Monday, February 14, 2005

Hmmm



That which is innocent, whatever it does, is always chaste; but innocence is not the product of thought.

5 comments:

  1. Innocence is observation without judgment. Hence it involves only the 'moment-at-hand' and not the filtering malicious nature of the past or the anxiety of the future.

    Naivete or gullibility are often-times mistaken as manifestations of innocence. I think to be truly innocent, one has to be truly happy and hence intensely aware.

    Maybe that is why innocence is refreshing and pure.

    ReplyDelete
  2. Gullibility springs from ignorance, and, hence, you are partly right. Innocence too needs that element of ignorance which allows every moment to be a "moment-at-hand" and not an event similar to a past occurrence.

    Does one have to be truly happy? Nope. One can be truly unhappy too, right? One basically needs to be totally vulnerable (to happiness or the other) to receive anything without a "malicious filtering" or an "anxiety of the future".

    Yes, one definitely has to be totally aware and receptive.

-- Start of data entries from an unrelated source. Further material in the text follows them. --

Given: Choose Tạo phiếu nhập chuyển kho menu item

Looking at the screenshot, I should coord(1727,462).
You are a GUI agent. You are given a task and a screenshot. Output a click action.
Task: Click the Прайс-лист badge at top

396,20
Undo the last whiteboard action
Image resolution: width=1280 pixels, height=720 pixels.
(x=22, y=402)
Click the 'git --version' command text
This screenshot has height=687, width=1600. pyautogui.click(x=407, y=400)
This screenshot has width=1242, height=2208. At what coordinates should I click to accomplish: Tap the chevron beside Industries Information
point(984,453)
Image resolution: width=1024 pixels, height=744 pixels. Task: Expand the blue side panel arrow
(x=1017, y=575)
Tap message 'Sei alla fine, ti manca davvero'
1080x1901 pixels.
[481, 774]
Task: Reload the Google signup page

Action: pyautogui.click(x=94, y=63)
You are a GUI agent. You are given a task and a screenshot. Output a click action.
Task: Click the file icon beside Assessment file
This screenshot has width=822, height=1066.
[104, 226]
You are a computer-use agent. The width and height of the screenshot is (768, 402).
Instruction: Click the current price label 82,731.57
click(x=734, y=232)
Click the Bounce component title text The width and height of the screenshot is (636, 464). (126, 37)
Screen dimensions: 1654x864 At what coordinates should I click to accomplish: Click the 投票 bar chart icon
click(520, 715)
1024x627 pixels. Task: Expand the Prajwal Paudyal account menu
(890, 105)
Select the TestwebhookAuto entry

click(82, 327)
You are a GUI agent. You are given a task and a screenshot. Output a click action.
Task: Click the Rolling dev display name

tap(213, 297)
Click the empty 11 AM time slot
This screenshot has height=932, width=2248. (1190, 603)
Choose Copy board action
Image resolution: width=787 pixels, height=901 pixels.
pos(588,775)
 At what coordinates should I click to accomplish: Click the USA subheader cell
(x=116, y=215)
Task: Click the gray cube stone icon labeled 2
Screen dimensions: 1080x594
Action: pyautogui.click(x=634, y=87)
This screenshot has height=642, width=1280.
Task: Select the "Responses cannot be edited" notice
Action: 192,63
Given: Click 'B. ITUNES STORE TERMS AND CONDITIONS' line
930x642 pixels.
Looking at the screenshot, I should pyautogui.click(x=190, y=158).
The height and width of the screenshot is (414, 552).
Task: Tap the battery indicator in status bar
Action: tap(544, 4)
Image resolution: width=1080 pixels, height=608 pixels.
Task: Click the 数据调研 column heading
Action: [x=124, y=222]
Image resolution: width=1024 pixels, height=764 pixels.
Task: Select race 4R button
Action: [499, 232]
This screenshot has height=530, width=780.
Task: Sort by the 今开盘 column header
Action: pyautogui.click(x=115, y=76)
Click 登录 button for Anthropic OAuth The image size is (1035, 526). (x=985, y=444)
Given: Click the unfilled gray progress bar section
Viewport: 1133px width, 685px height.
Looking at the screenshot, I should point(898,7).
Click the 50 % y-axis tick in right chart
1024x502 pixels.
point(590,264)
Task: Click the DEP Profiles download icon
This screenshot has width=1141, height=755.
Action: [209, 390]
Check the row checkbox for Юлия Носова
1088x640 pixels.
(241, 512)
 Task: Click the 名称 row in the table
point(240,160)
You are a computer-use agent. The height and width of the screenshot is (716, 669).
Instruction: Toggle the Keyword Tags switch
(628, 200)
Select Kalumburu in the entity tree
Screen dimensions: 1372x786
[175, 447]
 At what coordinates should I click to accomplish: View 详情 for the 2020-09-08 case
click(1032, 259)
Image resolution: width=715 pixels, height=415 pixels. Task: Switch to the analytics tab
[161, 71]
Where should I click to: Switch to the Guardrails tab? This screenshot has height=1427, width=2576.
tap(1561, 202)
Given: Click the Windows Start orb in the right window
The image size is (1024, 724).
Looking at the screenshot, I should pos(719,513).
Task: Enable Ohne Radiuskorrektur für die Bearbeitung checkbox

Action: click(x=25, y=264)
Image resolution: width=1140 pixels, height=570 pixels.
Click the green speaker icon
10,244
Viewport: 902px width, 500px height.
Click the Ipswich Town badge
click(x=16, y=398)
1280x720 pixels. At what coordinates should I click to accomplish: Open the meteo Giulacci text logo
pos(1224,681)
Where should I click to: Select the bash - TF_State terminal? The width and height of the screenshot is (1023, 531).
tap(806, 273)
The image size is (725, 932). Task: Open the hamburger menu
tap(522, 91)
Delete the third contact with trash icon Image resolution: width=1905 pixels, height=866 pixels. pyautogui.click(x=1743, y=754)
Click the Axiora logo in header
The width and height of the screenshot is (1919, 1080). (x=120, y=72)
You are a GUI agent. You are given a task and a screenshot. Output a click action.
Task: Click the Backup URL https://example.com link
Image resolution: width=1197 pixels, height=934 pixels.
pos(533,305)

    Pretty nice comment from you.

    ReplyDelete
  3. DV,
    Glad you liked the picture (part) of the post ;-)

    ReplyDelete
  4. Anonymous8:49 PM

    Why is thought always the villain? Why is that which marks our whole human race as "human" considered to be so artificial in all instances, in all definitions be it of innocence or purity or spontaneity? Cannot thought be spontaneous, free, uncluttered by past or the future or the present? And why this obsession with the present moment, by all philosophers and spiritualists - why this writing off of the past or the future? How is innocence connected to time at all?

    What is innocence then if not product of thought, is it the product of instinct, of emotions, and all these sources are more wonderful than conscious or unconscious deliberations and decisions taken by virtue of our thought? Why such a value judgement about our great thinking faculty? Why?

    If my action is the result of an unconscious thought process, is it innocent then?